[El hijo de Kalev]. Es el famoso héroe mítico de los estonianos, convertido en símbolo del combatiente y reconstructor nacional, que da título (v.) a un poema épico romántico, refundido por el escritor Friedrich R. Kreutzwald (1803- 1882), con los diferentes cantares relativos al héroe y con otros elementos de la poesía popular que dan ambiente a la epopeya. Kalevipoeg encarna la fuerza primitiva de su pueblo y por ello sus hazañas son un esfuerzo material que sigue el orden de la naturaleza, a menudo según la voluntad del destino y sin ningún plan preestablecido.

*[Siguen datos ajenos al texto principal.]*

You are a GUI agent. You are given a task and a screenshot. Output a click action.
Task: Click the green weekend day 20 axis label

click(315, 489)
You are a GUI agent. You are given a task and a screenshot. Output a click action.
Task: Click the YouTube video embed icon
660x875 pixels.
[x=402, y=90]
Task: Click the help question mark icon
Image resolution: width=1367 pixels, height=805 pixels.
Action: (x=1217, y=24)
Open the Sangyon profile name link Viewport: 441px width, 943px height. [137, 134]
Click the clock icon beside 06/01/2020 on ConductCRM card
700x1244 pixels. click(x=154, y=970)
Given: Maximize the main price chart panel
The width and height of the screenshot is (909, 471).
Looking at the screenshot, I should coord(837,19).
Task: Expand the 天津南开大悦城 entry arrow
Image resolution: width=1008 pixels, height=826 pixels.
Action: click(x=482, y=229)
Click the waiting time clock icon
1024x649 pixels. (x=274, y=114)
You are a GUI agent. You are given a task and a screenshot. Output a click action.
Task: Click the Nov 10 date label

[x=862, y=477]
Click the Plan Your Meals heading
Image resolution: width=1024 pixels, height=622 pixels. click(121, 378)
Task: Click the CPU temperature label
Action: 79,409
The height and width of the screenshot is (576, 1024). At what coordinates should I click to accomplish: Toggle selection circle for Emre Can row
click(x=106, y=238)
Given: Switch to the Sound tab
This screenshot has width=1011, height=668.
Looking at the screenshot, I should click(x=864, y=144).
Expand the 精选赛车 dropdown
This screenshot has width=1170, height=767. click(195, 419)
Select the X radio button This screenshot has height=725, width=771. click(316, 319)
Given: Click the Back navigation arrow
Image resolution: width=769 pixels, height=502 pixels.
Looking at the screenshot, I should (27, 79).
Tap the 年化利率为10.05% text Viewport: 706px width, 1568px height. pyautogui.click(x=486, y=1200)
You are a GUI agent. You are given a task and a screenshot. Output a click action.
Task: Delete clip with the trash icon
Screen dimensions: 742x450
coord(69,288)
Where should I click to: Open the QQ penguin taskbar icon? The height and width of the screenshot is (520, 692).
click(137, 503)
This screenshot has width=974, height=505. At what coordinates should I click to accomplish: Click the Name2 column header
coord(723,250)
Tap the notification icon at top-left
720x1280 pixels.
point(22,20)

De ellas depende la voluntad personal del héroe.
Kalevipoeg, como verdadero hombre primitivo, es desenfrenado en sus pasiones, pero sus defectos no ofuscan sus heroicas cualidades: impávido, siempre dispuesto a defender al débil, Kalevipoeg no tarda en emprender difíciles combates contra hombres y espíritus; sincero y honrado, menosprecia todo cuanto sea traición e insidia y su palabra es la mejor garantía de su lealtad. Aunque físicamente fuerte, su alma no es ruda, antes por el contrario revela a menudo la debilidad de su carácter que no sabe resistir a la compasión.
Generoso para con un adversario menos fuerte que él, no vacila en castigar a quien lo merece y, cuando le impulsa el afán de vengar a su madre, atraviesa el mar a nado para llegar hasta Finlandia y dar muerte al mago que la había raptado. En busca de aventuras recorre todos los mares en su plateado navío «Lembit», pero no por espíritu de piratería, ya que, como héroe de un país que dedica sus energía a trabajos de pacífica reconstrucción, sólo levanta la espada para combatir al invasor, para enderezar entuertos y para castigar el mal.
Por ello las verdaderas hazañas de Kalevipoeg son empresas constructivas que tienen por objeto el bienestar de su tierra: la roturación de campos, la fundación de ciudades y la construcción de castillos atestiguan sus afanes pacíficos. Kalevipoeg es la expresión de un pueblo altivo y honrado, que no puede someterse a ninguna servidumbre, pero que respeta la libertad y los derechos de los demás.